The further removed we get from the December 26th reversal though, the more we can start to see some divergence. The past week has been particularly helpful in terms of “separating the men from the boys.”
Curiously, the emerging leaders and laggards aren’t necessarily the ones you’d expect. Industrial stocks are on a tear — without much help from General Electric (GE) – and technology stocks are back to their usual bullish form. Utilities stocks, meanwhile, are fading after holding up reasonably well when other sectors couldn’t. And, materials and financial stocks aren’t realizing the full potential both groups hinted at in January.
It’s a set of trends that can get muddled in a numeric table… even a well-crafted one. The easier and more effective means of spotting the market’s top sectors, and not-so-hot groups, is visually.
Sector Rotation Trends
The graphic below does the job, plotting the day-to-day net movement of each of Standard & Poor’s ten key sectors, compared to one another. For the past 365 days (roughly 250 trading days), the S&P 500 Utility Index has mustered the best performance with a 13.3% gain. Much of that leadership, however, can be attributed to the fact that it lost the least amount of ground when the December meltdown took shape. At the bottom rung are materials stocks, down 9.3% for the past twelve months, remaining in last place as it has for the better part of the past year.
It’s the names in between the extremes, however, that tend be the most interesting and compelling prospects.
Chief among those possibilities is the industrial sector, plotted in blue, and represented by the S&P 500 Industrial Sector Index. As of December 24th, it was tied for last place in terms of performance since February 13th of 2017. In the meantime, it’s fought its way back to tie for fifth place. The rally since December 26th, though, is actually the market’s strongest sector-based move with a 24% advance. The move is still going strong too… stronger than any other group, as a careful, visual examination of the image illustrates. The performance line of the S&P 500 Industrial Sector Index has moved above, or ‘lapped,’ several other sectors.
It’s momentum traders should note, as more of the same looks to be in store. Though it’s outperformed in recent weeks, it’s still underperformed for the past few months. There’s room to recapture ground that was lost last year.
The technology sector, as represented by the S&P 500 Technology Sector Index’s performance plotted with a light blue line, is another hot area, though it had less ground to make up than the industrial sector did.
There are some clunkers, even if all areas are up on Wednesday. It was noted that materials and financial names petered out earlier this month, but telecom did the same. Healthcare stocks may be slowing as well.

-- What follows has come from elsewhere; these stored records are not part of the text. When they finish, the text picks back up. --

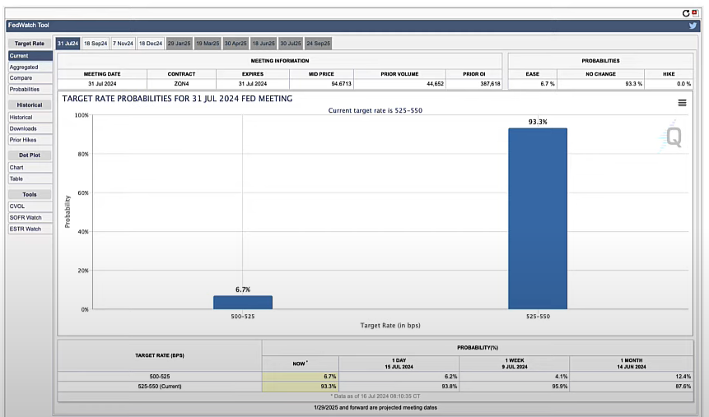709x417 pixels.
Task: Switch to the 24 Sep25 meeting tab
Action: (318, 43)
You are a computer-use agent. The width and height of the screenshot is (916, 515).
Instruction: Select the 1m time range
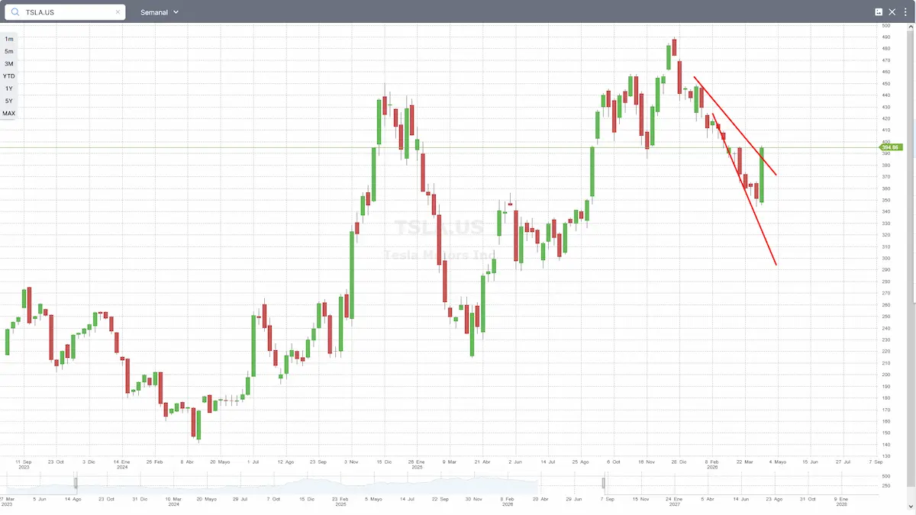point(9,39)
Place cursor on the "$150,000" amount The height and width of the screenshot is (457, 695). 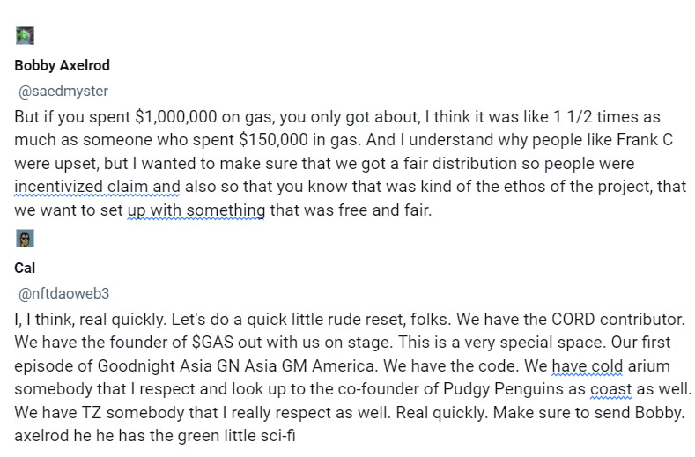point(273,140)
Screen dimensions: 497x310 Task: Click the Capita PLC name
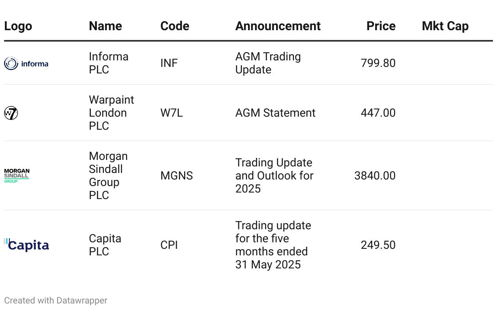[105, 245]
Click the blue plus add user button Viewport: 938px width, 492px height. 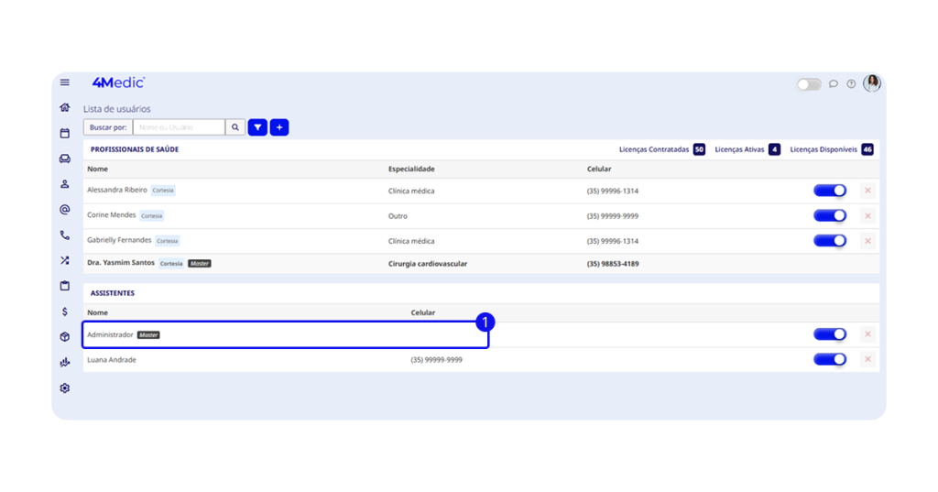(x=279, y=127)
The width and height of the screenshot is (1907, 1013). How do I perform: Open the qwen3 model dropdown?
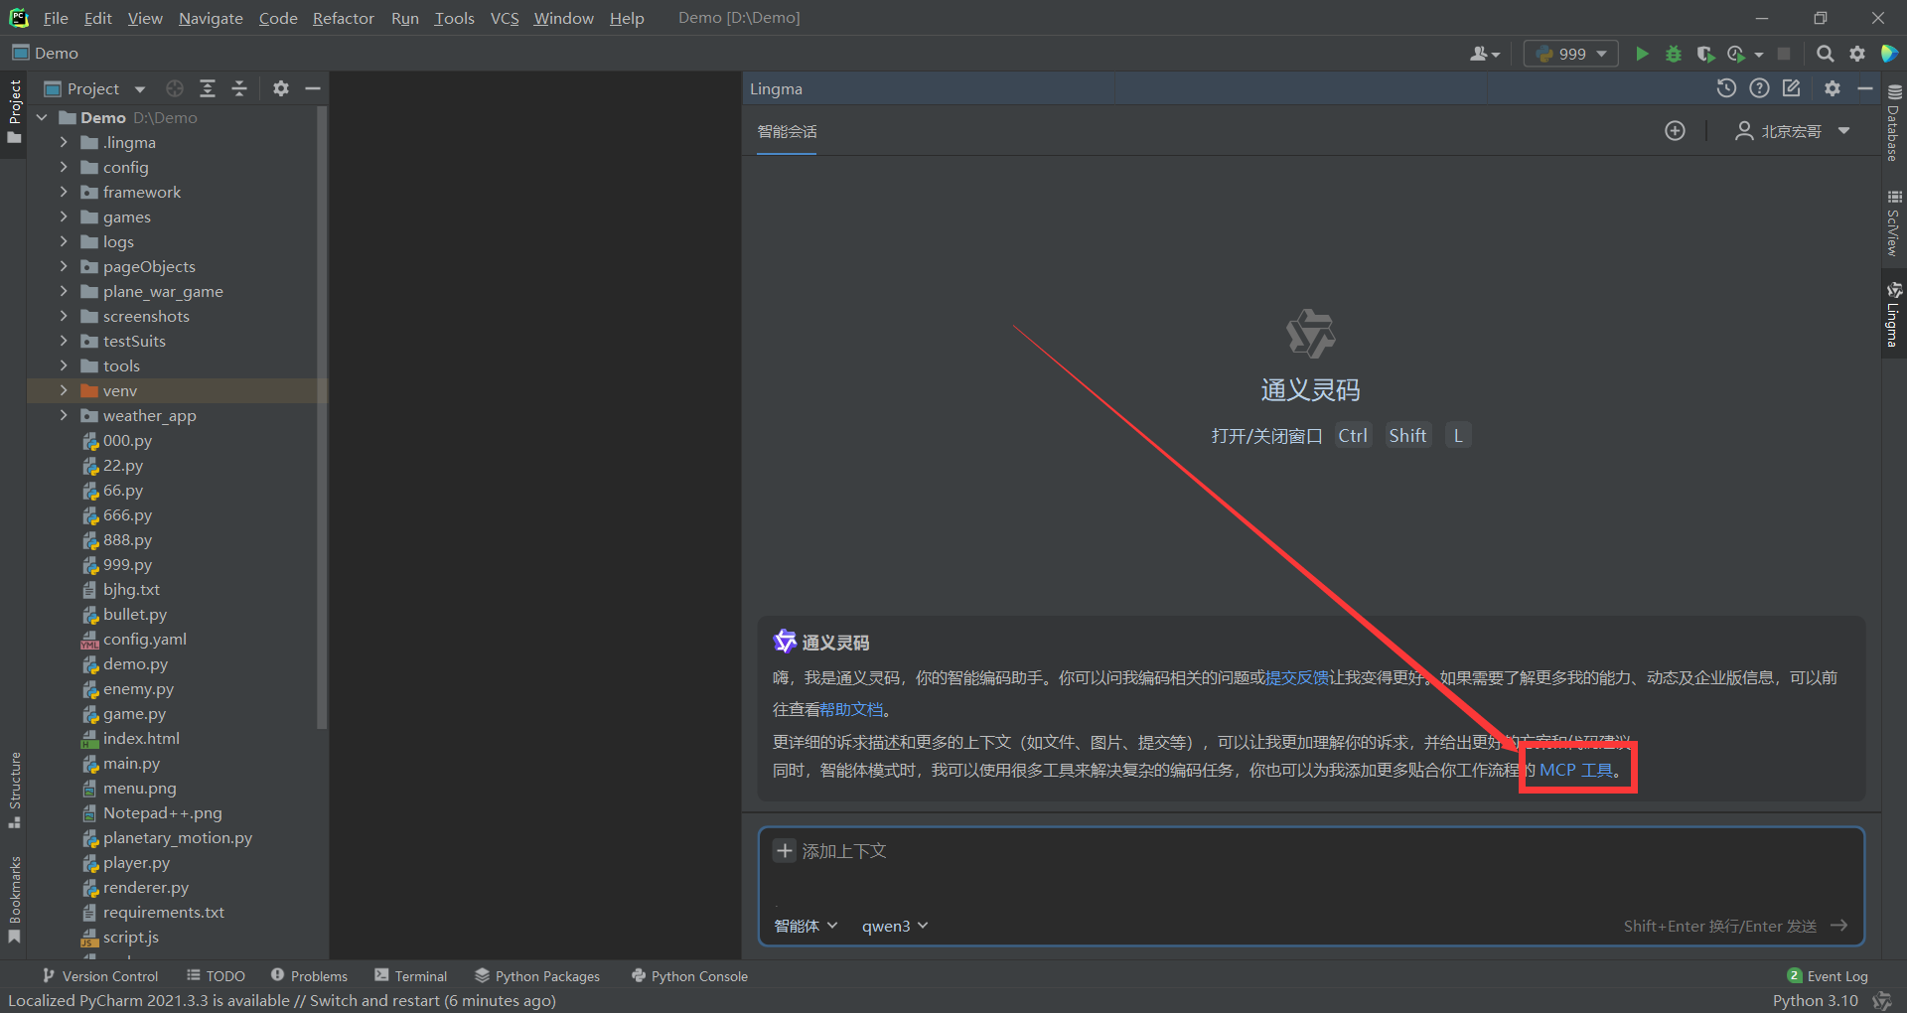coord(895,926)
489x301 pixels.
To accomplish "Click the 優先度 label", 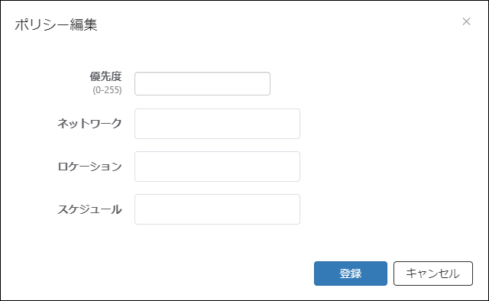I will point(105,76).
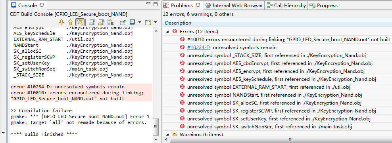Image resolution: width=392 pixels, height=143 pixels.
Task: Toggle the Scroll Lock icon in console
Action: click(101, 22)
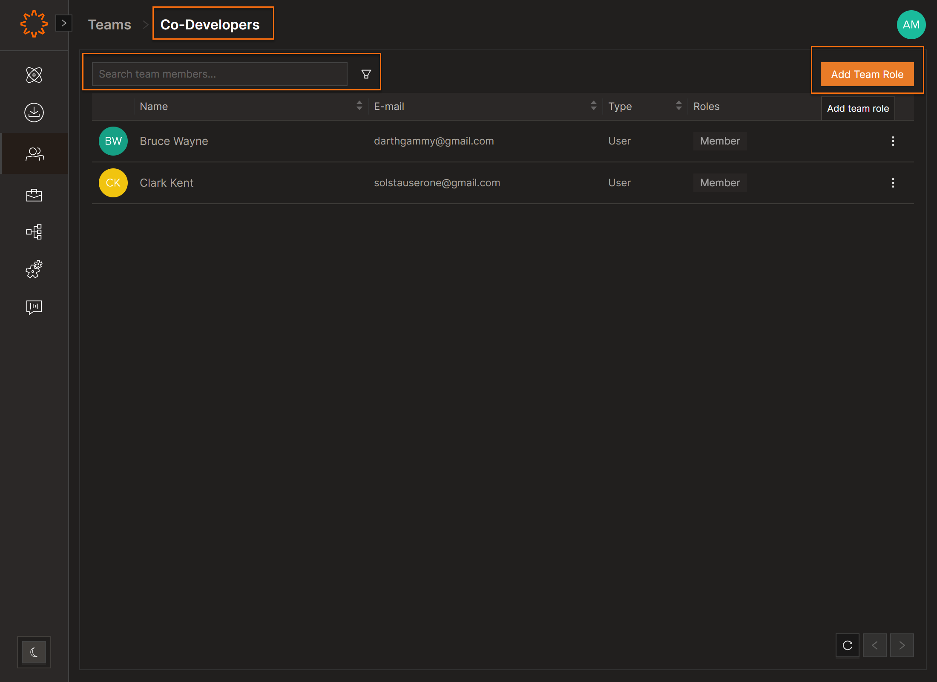Image resolution: width=937 pixels, height=682 pixels.
Task: Sort the table by E-mail column
Action: (593, 106)

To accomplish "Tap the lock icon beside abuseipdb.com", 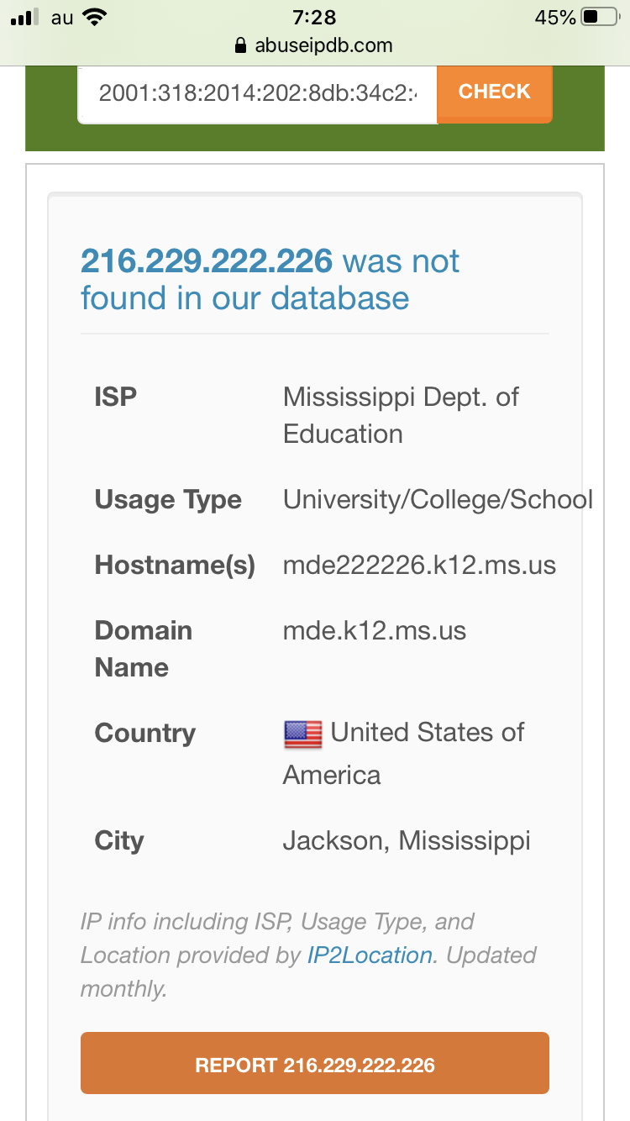I will click(241, 45).
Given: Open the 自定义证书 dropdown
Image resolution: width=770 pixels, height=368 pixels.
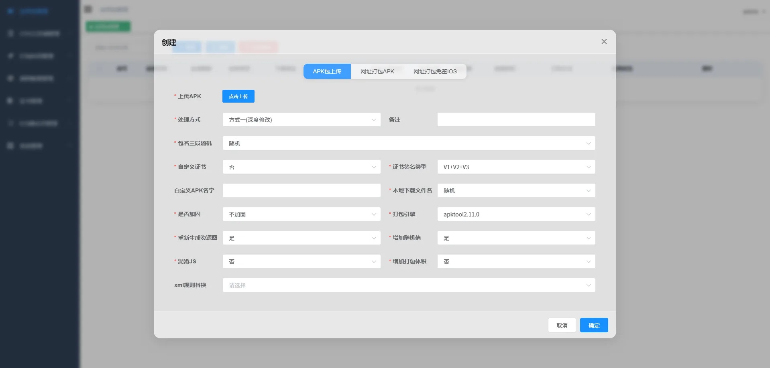Looking at the screenshot, I should (301, 167).
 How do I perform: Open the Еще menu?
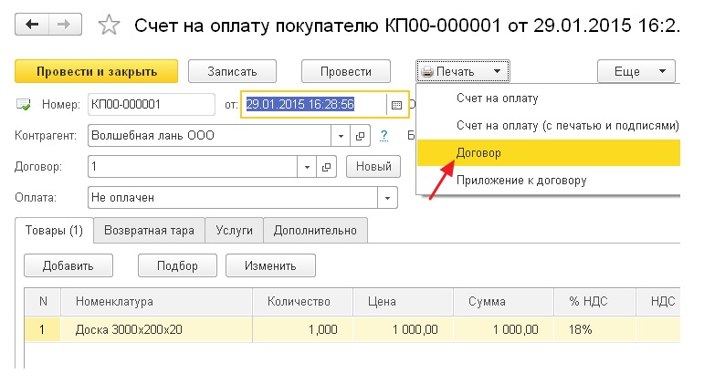pyautogui.click(x=636, y=71)
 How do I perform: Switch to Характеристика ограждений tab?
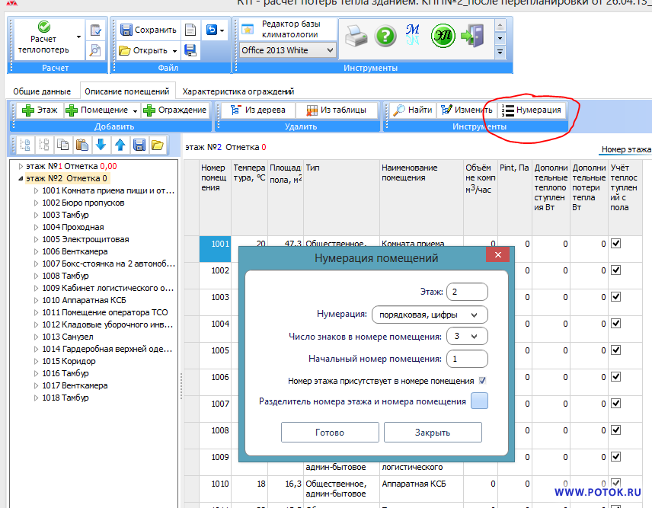[238, 91]
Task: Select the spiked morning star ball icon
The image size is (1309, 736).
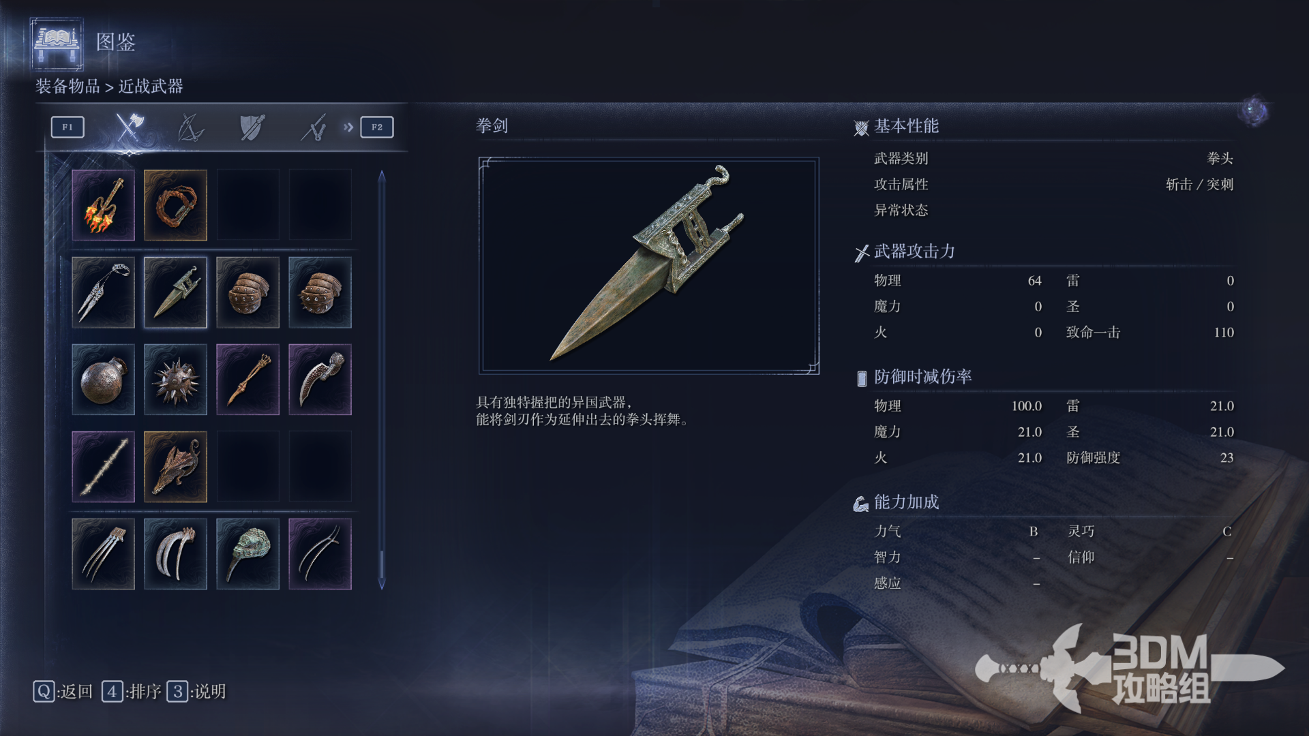Action: [x=175, y=380]
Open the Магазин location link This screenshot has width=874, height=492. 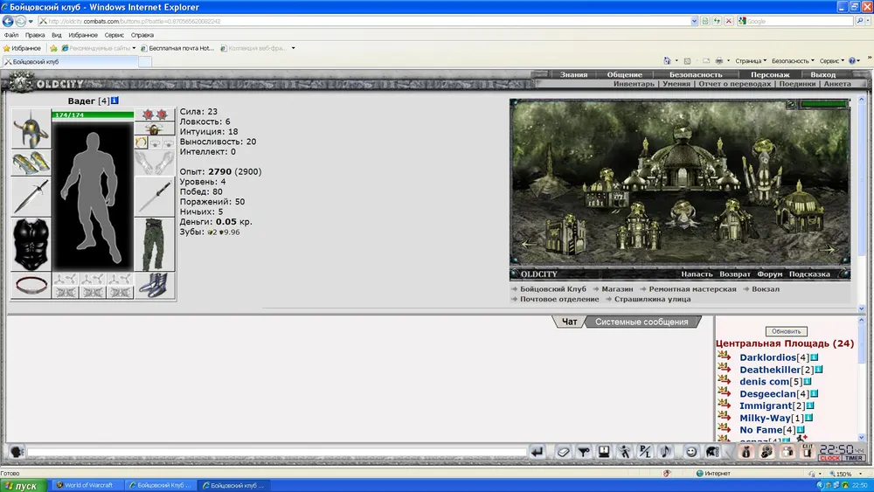tap(619, 288)
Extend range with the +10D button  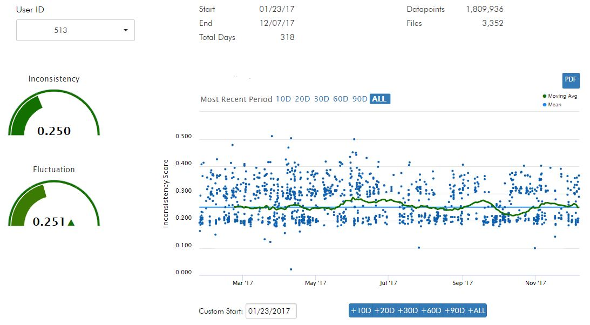coord(361,311)
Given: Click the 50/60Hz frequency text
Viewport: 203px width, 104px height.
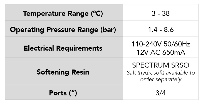Looking at the screenshot, I should tap(177, 44).
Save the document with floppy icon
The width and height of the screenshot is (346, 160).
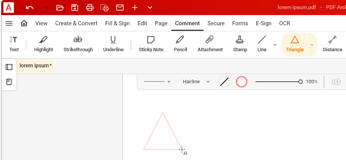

Reality of This Sector Analysis
The relative performance for all of these sectors could change in an instant, without warning. Nothing is etched in stone. Indeed, that’s the whole purpose of studying the relative performance graphic – to identify changes in each area’s trend velocity. Nevertheless, once a fresh trend gets going, it tends to last a while, and a reversal of that leadership (or laggardship) is pretty clear to those traders willing to see and accept the clues.
Whatever’s in store, investors should bear in mind that major, sweeping moves like December’s selloff and January’s rebound tend to drag all stocks lower or higher indiscriminately. The analysis only works effectively in tame to moderate market environments.